Alex Briscoe, Deputy Director for the Alameda County Health Care Services Agency, spoke about what the center would offer at an open forum on Monday, May 11, 2009 in the Irma P. Walker Conference Room at Laney College. He detailed the need for the PCCD to implement a health center with "the same high-quality health and comprehensive services offered to any UC student."

According to a fact sheet compiled by Laney Nurse Indra C. Thadani RN, and Becky Perilli, President of the Health Services Association for the California Community Colleges, Peralta is trailing most community colleges in the state when it comes to offering their students comprehensive health services. Out of the 109 community colleges in the state, 78 already have on-site healthcare facilities. Of these schools, more than 90 percent are charging a health fee to keep the centers running, ranging anywhere between $7 and $17 per semester

Working with an open door policy targeted solely to Peralta students, the center will offer benefits that would otherwise be unavailable to the uninsured or underinsured college population, which Thadani states to be "around 30 percent."

These benefits include access to mental health services, prenatal care, medical prescriptions, and drug testing. In addition to this, the center will also offer a "one-stop shop" for information and assistance with CalWORKS, MediCal, and food stamps.

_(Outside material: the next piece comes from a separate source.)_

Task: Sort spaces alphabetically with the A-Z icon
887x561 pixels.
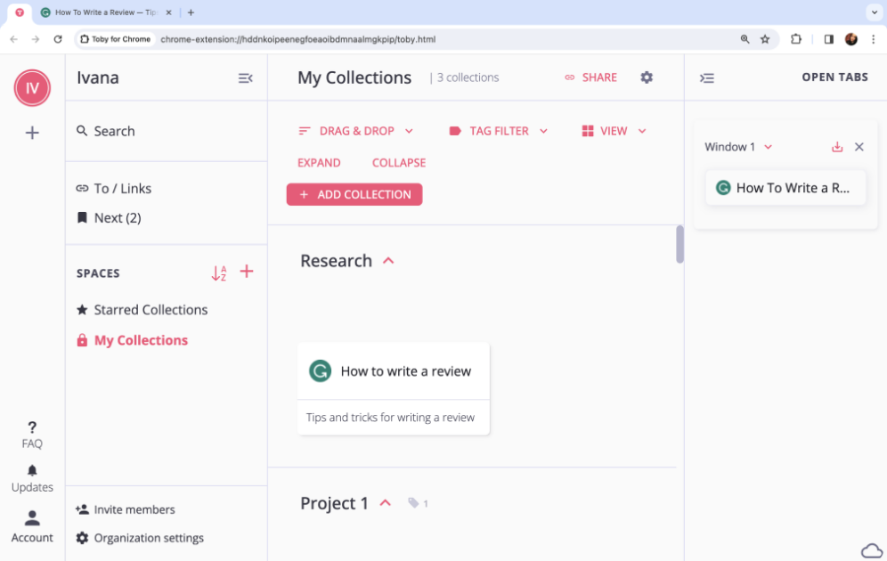Action: tap(219, 273)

The Alameda County Health Care Services Agency currently has 12 school-based health centers in the county, although they are mostly in high schools. They currently have 10 new centers in the works throughout Oakland.

The center will be constructed in the "hub and spoke" model, meaning that there will be one central health services department at the selected school with smaller "satellite" centers at each of the other campuses.

Briscoe stressed the importance of the fact that the county would not be running the center, but rather it will be self-sustained by the district once professionals in the medical field have been hired.

Funding for the program will come primarily from the Alameda County and philanthropy programs, with medical and behavioral health providers, the PCCD and the to-be-implemented student health fee covering the rest.